LLM Benchmarks: Understanding Language Model Performance

By Conor KellyGrowth

LLM Benchmarks: Your Guide to Evaluating Language Model Performance

Enterprises are rapidly adopting large language models (LLMs) to enhance their next generation of applications. Foundational models like GPT-4, Claude 3, and Gemini Ultra are versatile and non-deterministic, which makes evaluating their performance complex.

LLM benchmarks provide a standardized, rigorous framework for comparing the capabilities of LLMs across core language-related tasks. Understanding these benchmarks—and their criteria for assessing skills such as question answering, logical reasoning, and code generation—is crucial for making informed decisions when selecting and deploying LLMs.

In this blog, we will discuss how LLM benchmarks work, the most common benchmarks used to compare leading models, the importance of evaluation metrics and how these benchmarks help to choose the right LLM for an application.


What Are LLM Benchmarks?

LLM benchmarks are collections of carefully designed tasks, questions, and datasets that test the performance of language models in a standardized process. Why are benchmarks so important? Benchmarks give us metrics to compare different LLMs fairly. They tell us which model objectively does the job better. They also show us the evolution of a single LLM as it learns and improves.


How Do LLM Benchmarks Work?

At their core, LLM benchmarks operate on a fairly straightforward principle: give the model a task, see how it does, and measure the results. However, there are nuances involved in ensuring reliable evaluation.

1. The Setup

The benchmark's creators carefully select tasks directly related to a chosen aspect of language processing. This may involve generating summaries, continuing a piece of creative writing, or writing code. A high-quality dataset is then compiled. This might be a collection of questions with known answers, real-world chat conversations, or even programming challenges.

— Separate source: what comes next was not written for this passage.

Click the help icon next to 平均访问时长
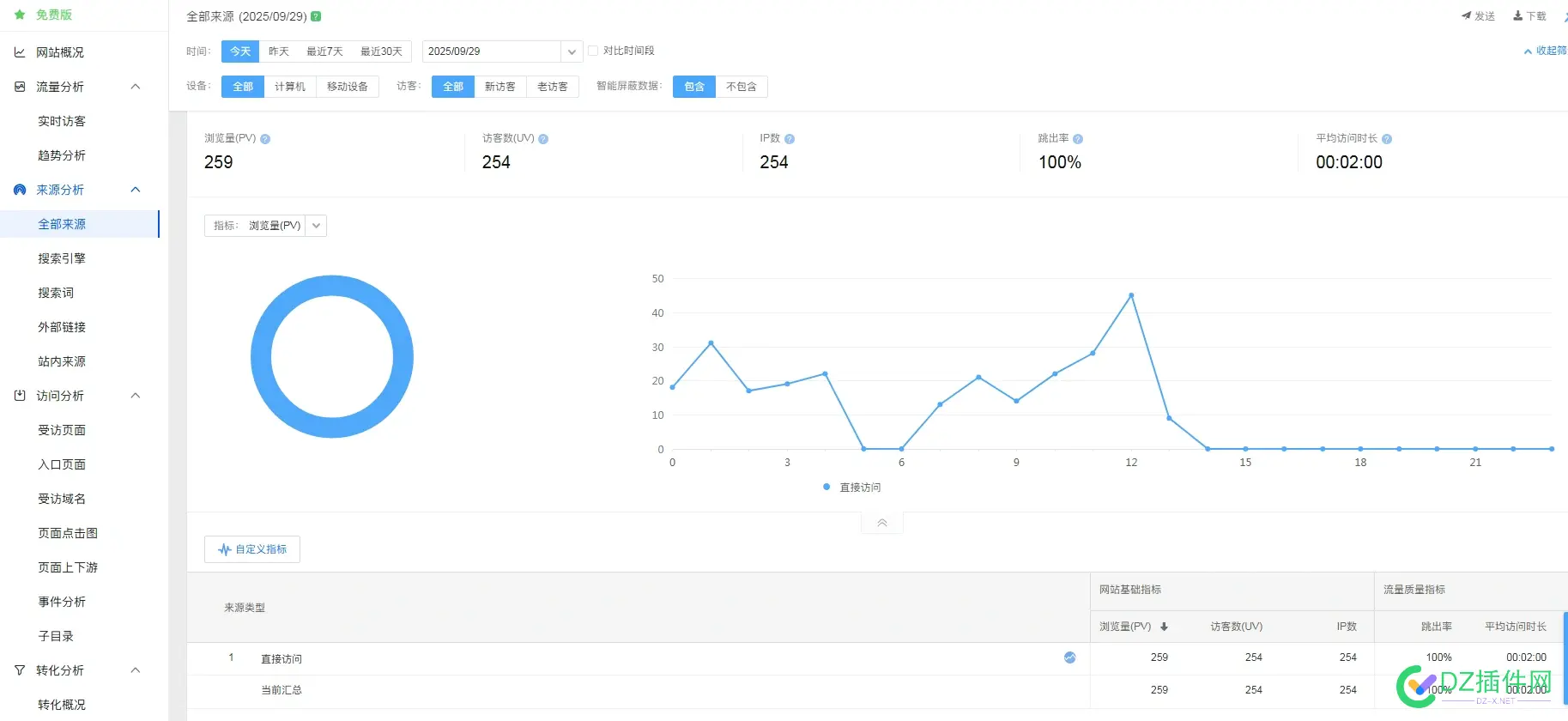Viewport: 1568px width, 721px height. point(1387,139)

The key is that this data must be unbiased and accurately represent how language is used. The performance of the LLM is graded by choosing metrics like accuracy, BLEU score, or perplexity(see more below), depending on the type of task. Sometimes, human experts even get involved to assess nuances like creativity or coherence.

2. Running the Test

There are a few ways to present a benchmark to an LLM:

  • Zero-shot: The model is given the task with no prior examples or hints. This showcases its raw ability to understand and adapt to new situations.
  • Few-shot: The LLM is given a few examples of how to complete the task before being asked to tackle similar ones. This reveals how well it can learn from a small amount of data.
  • Fine-tuned: In this case, the LLM is specifically trained on data related to the benchmark task with the aim of maximizing its proficiency in that particular domain. If the fine-tuning is effective, it would demonstrate the model’s optimal performance in the task.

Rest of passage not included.